If you are interested in other Vancouver based companies that used to have their boards made at the Option factory check out:

Endeavor Snowboards

zion snowboards


----------



## tuckerchef

I've had nothing but bad experiences with option, I've only had one of their boards and it will be my last. I broke my option board within the first 2 weeks and took it back to the board shop I bought it from. They sent it off for warranty work and they gave me a demo burton custom while I waited. It took 2 weeks to hear back from Option that they agreed they would cover the work under warranty. I waited 3 MONTHS for them to send it back to the board shop. The shop was cool enough to let me pick another board of equal value instead of the option board. That's just my experience with option boards. I have not even looked at them in years. Maybe they got their shit together since who knows?


----------



## chupacabraman

Yeah screw Option - Who cares if there were some solid riders behind the brand... their boards were crap. They never recovered from those years that they had serious sidewall issues. (mid 2000s?)
Endeavor is the new Option - J/K take it easy  Endeavor is way better (but still not many people buy them)


----------



## UNITD

jtl1687 said:


> Anyone have any news on the status of Option Snowboards?
> I have seen some of their designs for their 09/10 models but cannot find stores with them available for purchase.
> 
> Their 09/10 website is also still not up and the last update on their 08/09 site is in march of 2009.
> 
> Have they been bought out or have gone under?
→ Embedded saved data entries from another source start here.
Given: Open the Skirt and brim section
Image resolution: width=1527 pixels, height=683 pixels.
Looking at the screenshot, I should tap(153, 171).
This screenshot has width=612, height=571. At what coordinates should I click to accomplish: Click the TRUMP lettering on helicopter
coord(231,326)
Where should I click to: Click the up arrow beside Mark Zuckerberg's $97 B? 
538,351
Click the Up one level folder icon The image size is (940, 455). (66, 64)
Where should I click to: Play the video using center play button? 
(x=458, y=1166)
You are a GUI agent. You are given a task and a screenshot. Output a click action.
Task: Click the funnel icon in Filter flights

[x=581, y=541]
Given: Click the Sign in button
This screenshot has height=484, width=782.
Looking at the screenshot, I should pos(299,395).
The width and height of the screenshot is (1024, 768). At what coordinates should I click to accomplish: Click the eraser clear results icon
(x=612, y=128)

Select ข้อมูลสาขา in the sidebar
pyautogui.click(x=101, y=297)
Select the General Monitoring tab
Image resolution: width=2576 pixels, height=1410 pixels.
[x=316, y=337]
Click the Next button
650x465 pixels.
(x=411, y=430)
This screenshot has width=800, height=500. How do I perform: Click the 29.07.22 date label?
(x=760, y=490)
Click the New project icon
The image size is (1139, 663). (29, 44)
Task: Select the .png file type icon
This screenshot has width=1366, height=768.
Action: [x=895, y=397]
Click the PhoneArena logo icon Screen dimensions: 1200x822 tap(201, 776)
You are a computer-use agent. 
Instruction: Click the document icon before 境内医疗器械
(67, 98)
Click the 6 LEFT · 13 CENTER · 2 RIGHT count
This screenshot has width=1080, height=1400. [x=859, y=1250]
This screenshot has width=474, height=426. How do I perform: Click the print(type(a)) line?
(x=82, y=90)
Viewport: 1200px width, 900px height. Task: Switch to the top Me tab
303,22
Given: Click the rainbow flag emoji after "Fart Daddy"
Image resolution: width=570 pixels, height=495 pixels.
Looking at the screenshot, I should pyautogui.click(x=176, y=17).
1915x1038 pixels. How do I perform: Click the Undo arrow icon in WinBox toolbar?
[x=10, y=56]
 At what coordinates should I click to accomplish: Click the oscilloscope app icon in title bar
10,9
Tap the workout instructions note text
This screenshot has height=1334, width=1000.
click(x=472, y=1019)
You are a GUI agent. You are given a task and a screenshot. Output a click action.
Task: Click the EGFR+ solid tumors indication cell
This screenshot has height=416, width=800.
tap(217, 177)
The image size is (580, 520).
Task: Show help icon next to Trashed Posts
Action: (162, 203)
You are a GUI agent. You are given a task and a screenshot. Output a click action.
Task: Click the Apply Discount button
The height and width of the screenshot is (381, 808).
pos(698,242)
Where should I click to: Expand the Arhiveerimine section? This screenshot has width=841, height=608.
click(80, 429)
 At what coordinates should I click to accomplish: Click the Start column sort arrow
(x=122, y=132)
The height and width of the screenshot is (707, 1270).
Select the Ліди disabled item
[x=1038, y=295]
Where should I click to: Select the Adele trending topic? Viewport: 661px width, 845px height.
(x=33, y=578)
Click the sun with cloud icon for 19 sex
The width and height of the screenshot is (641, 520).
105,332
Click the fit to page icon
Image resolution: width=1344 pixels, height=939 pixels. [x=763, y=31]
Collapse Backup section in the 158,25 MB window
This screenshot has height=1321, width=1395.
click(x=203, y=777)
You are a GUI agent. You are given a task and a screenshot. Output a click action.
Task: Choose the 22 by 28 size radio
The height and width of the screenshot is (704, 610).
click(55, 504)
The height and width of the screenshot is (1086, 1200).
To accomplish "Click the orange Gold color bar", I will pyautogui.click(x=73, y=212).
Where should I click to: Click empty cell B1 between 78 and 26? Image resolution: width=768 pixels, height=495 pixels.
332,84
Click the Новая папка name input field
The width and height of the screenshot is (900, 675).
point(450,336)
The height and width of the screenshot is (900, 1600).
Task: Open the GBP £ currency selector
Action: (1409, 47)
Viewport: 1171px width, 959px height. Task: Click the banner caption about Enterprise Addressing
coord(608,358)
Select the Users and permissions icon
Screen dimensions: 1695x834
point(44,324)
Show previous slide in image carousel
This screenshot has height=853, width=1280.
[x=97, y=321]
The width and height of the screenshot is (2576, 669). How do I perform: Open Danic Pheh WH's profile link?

I have an option snowboard. It's the best! It's an amazing ride. It's too short for me now because it's 130cm.


----------



## UNITD

chupacabraman said:


> Yeah screw Option - Who cares if there were some solid riders behind the brand... their boards were crap. They never recovered from those years that they had serious sidewall issues. (mid 2000s?)
> Endeavor is the new Option - J/K take it easy  Endeavor is way better (but still not many people buy them)


I have an option and it works amazing. I was lucky to get a good model. So you are wrong my friend.


----------



## chupacabraman

Holy crap one person had a good one! Throw all the other evidence out the window! Everyone else was lying and I'm wrong! Oh no, lol.


----------



## linvillegorge

Holy zombie thread. Is Option even still around?


----------



## chupacabraman

Not since Ross Rebagliotti (sp?) was a dominant force on the scene


----------



## UNITD

But seriously in all honesty. If I could, and if option was around, I wouldnt buy one. I'd buy a burton. Who cares if everyone has them. They're great


----------



## thegoodword

*Option Was Crap*

I just had a problem with a GNU board and was remembering the crappy customer service I experienced from Option. Their board failed so i sent it in for warranty. They sent it back with a "rider error" letter despite no impact damage. Option was a horrible board.


----------



## 70'sskater

I had a Option F163 I got in 1995 and a FreePlus in 2004 both were very fine boards. Was sorry to see them go. Canadien Co that was popular in Wa State, remember seeing lots of people riding them at Baker, Stevens Pass and Crystal 10-20 yrs ago.


----------